Exact copies of the records below are required.

- [DATASET ENTRIES]
◆ ◆ ◆

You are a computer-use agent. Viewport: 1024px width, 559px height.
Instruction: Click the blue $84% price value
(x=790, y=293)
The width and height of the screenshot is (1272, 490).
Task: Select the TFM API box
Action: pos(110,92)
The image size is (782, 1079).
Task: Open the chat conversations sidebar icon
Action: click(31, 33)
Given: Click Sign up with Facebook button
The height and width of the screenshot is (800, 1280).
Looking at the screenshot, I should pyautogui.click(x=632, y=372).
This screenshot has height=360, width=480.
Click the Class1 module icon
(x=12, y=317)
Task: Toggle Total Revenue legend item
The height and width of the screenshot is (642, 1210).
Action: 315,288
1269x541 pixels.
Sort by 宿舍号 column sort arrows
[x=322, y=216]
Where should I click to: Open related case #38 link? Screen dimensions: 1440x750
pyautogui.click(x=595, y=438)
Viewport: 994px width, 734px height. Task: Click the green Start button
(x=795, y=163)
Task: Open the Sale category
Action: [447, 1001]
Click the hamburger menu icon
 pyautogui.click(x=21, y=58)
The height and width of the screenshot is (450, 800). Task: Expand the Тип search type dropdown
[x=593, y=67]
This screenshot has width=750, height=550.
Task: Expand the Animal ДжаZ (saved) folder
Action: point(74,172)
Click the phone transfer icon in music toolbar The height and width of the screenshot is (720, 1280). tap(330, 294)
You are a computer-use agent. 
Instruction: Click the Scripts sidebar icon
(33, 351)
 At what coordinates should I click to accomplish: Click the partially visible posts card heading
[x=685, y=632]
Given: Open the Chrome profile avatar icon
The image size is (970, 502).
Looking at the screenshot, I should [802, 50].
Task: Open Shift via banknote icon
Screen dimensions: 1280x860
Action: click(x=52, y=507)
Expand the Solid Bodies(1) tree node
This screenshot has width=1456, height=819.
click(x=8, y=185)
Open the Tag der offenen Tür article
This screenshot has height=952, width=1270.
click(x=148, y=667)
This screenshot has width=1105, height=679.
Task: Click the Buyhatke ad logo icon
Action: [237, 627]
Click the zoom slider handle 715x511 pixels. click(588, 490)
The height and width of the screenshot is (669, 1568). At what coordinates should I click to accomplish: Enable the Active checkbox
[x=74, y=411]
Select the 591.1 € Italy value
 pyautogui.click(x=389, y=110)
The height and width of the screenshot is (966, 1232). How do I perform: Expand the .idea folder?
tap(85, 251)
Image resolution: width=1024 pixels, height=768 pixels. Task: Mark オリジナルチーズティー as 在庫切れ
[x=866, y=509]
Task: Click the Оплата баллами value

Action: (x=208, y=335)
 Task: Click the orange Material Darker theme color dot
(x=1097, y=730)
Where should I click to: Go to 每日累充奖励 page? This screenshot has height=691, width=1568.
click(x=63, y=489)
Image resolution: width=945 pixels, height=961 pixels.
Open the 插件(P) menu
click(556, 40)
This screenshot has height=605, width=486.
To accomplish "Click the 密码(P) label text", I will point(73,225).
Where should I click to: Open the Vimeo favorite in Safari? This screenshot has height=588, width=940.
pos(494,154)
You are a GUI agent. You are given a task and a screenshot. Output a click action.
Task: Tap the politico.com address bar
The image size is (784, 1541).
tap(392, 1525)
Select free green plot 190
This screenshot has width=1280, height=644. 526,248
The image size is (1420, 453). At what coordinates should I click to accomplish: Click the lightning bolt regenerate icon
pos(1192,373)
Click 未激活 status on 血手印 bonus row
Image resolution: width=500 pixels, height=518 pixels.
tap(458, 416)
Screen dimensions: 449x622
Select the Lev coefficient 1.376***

◆ ◆ ◆

- [SOLUTION TO THIS PROBLEM]
You are a computer-use agent. Viewport: 1024px width, 559px height.
Instruction: Click the blue $84% price value
(x=790, y=293)
The width and height of the screenshot is (1272, 490).
Task: Select the TFM API box
Action: pos(110,92)
The image size is (782, 1079).
Task: Open the chat conversations sidebar icon
Action: click(31, 33)
Given: Click Sign up with Facebook button
The height and width of the screenshot is (800, 1280).
Looking at the screenshot, I should pyautogui.click(x=632, y=372).
This screenshot has height=360, width=480.
Click the Class1 module icon
(x=12, y=317)
Task: Toggle Total Revenue legend item
The height and width of the screenshot is (642, 1210).
Action: 315,288
1269x541 pixels.
Sort by 宿舍号 column sort arrows
[x=322, y=216]
Where should I click to: Open related case #38 link? Screen dimensions: 1440x750
pyautogui.click(x=595, y=438)
Viewport: 994px width, 734px height. Task: Click the green Start button
(x=795, y=163)
Task: Open the Sale category
Action: [447, 1001]
Click the hamburger menu icon
 pyautogui.click(x=21, y=58)
The height and width of the screenshot is (450, 800). Task: Expand the Тип search type dropdown
[x=593, y=67]
This screenshot has width=750, height=550.
Task: Expand the Animal ДжаZ (saved) folder
Action: point(74,172)
Click the phone transfer icon in music toolbar The height and width of the screenshot is (720, 1280). tap(330, 294)
You are a computer-use agent. 
Instruction: Click the Scripts sidebar icon
(33, 351)
 At what coordinates should I click to accomplish: Click the partially visible posts card heading
[x=685, y=632]
Given: Open the Chrome profile avatar icon
The image size is (970, 502).
Looking at the screenshot, I should [802, 50].
Task: Open Shift via banknote icon
Screen dimensions: 1280x860
Action: click(x=52, y=507)
Expand the Solid Bodies(1) tree node
This screenshot has width=1456, height=819.
click(x=8, y=185)
Open the Tag der offenen Tür article
This screenshot has height=952, width=1270.
click(x=148, y=667)
This screenshot has width=1105, height=679.
Task: Click the Buyhatke ad logo icon
Action: [237, 627]
Click the zoom slider handle 715x511 pixels. click(588, 490)
The height and width of the screenshot is (669, 1568). At what coordinates should I click to accomplish: Enable the Active checkbox
[x=74, y=411]
Select the 591.1 € Italy value
 pyautogui.click(x=389, y=110)
The height and width of the screenshot is (966, 1232). How do I perform: Expand the .idea folder?
tap(85, 251)
Image resolution: width=1024 pixels, height=768 pixels. Task: Mark オリジナルチーズティー as 在庫切れ
[x=866, y=509]
Task: Click the Оплата баллами value

Action: (x=208, y=335)
 Task: Click the orange Material Darker theme color dot
(x=1097, y=730)
Where should I click to: Go to 每日累充奖励 page? This screenshot has height=691, width=1568.
click(x=63, y=489)
Image resolution: width=945 pixels, height=961 pixels.
Open the 插件(P) menu
click(556, 40)
This screenshot has height=605, width=486.
To accomplish "Click the 密码(P) label text", I will point(73,225).
Where should I click to: Open the Vimeo favorite in Safari? This screenshot has height=588, width=940.
pos(494,154)
You are a GUI agent. You are given a task and a screenshot. Output a click action.
Task: Tap the politico.com address bar
The image size is (784, 1541).
tap(392, 1525)
Select free green plot 190
This screenshot has width=1280, height=644. 526,248
The image size is (1420, 453). At what coordinates should I click to accomplish: Click the lightning bolt regenerate icon
pos(1192,373)
Click 未激活 status on 血手印 bonus row
Image resolution: width=500 pixels, height=518 pixels.
tap(458, 416)
Screen dimensions: 449x622
Select the Lev coefficient 1.376***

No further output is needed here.